======== The input
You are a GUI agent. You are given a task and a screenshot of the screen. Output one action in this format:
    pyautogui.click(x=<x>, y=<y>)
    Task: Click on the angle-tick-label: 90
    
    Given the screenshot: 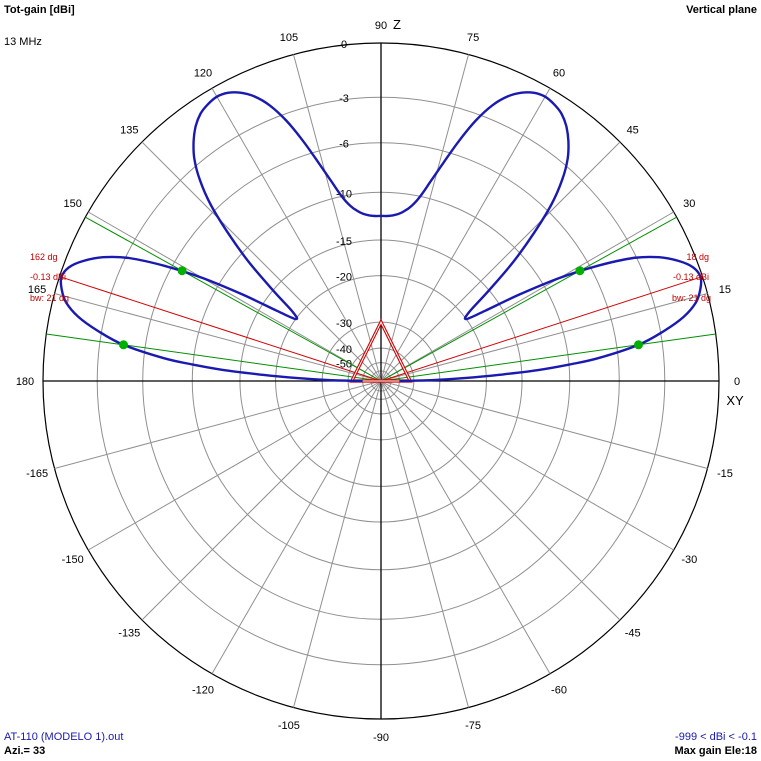 What is the action you would take?
    pyautogui.click(x=381, y=26)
================
Can you transcribe the records word for word, from their very first line through the line containing "Task: Click on the angle-tick-label: 90", including that line?

- **Finished exercise**
You are a GUI agent. You are given a task and a screenshot of the screen. Output one action in this format:
    pyautogui.click(x=<x>, y=<y>)
    Task: Click on the angle-tick-label: 90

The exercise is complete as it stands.